Ciminelli, who has maintained his innocence, told the judge he intends to keep fighting to clear his name.

His defense attorney, Paul Shechtman, argued Ciminelli already has suffered the loss of his company and his previously “unblemished reputation.” Outside the Manhattan courthouse, Shechtman told reporters he was pleased his client had been released while a federal appeals court decides “what (Caproni) acknowledged are substantial legal issues.”

“Particularly in political corruption cases, she’s a strong minded judge,” he said of Caproni, “so I take great solace in that on what is otherwise a very difficult day.”

The jury that found Ciminelli guilty also convicted two other developers and one of Cuomo’s top economic development advisers, former State University of New York Polytechnic Institute President Alain Kaloyeros.

Kaloyeros is scheduled for sentencing next week.

Maryland
EMS worker accused of ­inappropriately touching patient

GAITHERSBURG, Md. (AP) — A Maryland emergency services worker is accused of inappropriately touching a woman while treating her in an ambulance.

Citing a Montgomery County police release, news outlets report 33-year-old Mario Arturo Obando-Rodriguez was arrested Friday on several counts in connection with the July 3 incident.

Police say Obando-Rodriguez was working in his capacity as a Montgomery County Fire & Rescue Services employee and was en route to a local hospital with the woman.
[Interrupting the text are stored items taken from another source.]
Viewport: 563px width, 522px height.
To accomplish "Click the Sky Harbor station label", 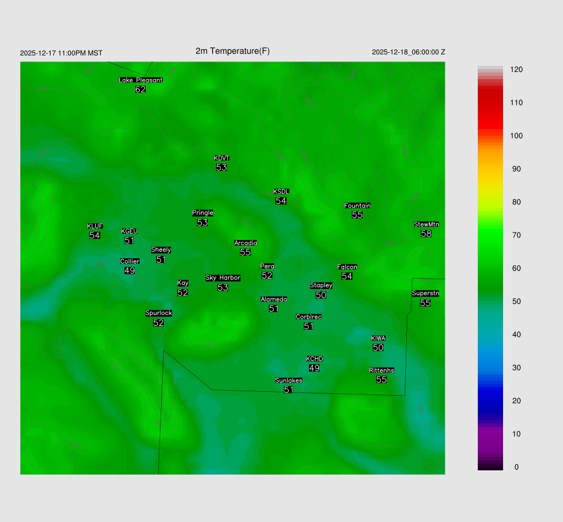I will coord(223,278).
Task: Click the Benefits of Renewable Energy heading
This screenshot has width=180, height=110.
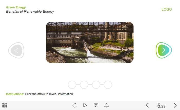Action: point(30,12)
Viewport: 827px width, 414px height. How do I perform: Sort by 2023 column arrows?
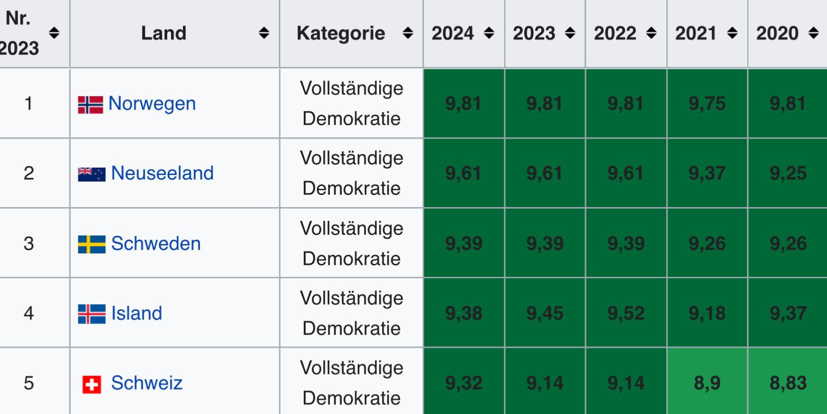click(x=570, y=33)
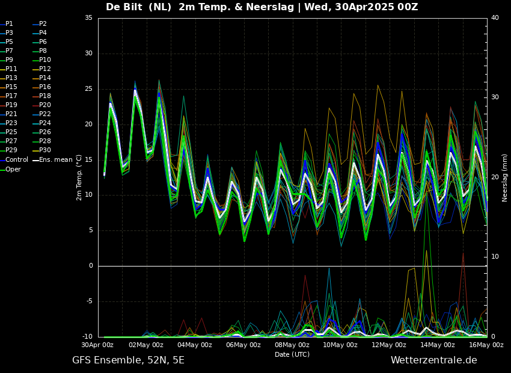Select the P20 legend entry
511x373 pixels.
click(x=45, y=105)
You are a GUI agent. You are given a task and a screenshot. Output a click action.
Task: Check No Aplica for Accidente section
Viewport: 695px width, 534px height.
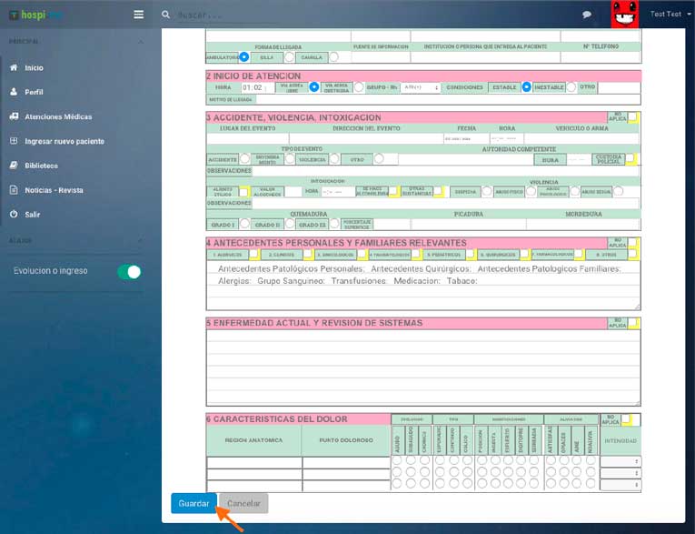633,117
Detectives determined he inappropriately touched her under the guise of medical treatment and then gave her his phone number.

He’s been with the department since 2013.

It’s unclear whether he has a lawyer. He’s posted $5,000 bail.

Florida
Court files: Dad tells doctors ­voices urged him to kill girl

ST. PETERSBURG, Fla. (AP) — A man accused of dropping his 5-year-old daughter off a Tampa Bay bridge told doctors that voices urged him to kill the child.

Twenty-nine-year-old John Jonchuck is being treated at a state mental hospital as he awaits a March trial on first-degree murder charges in the death of Phoebe Jonchuck. Prosecutors say Jonchuck dropped the little girl into the water in January 2015.

The Tampa Bay Times reports new court files reveal Jonchuck told doctors the voices told him “everybody was going to go to hell” if he and Phoebe didn’t die.

Jonchuck told psychiatrist Emily Lazarou these details during evaluations to determine his mental state. Another doctor, hired to assess Lazarou’s methods, quoted them in a deposition that became public when it was filed in court.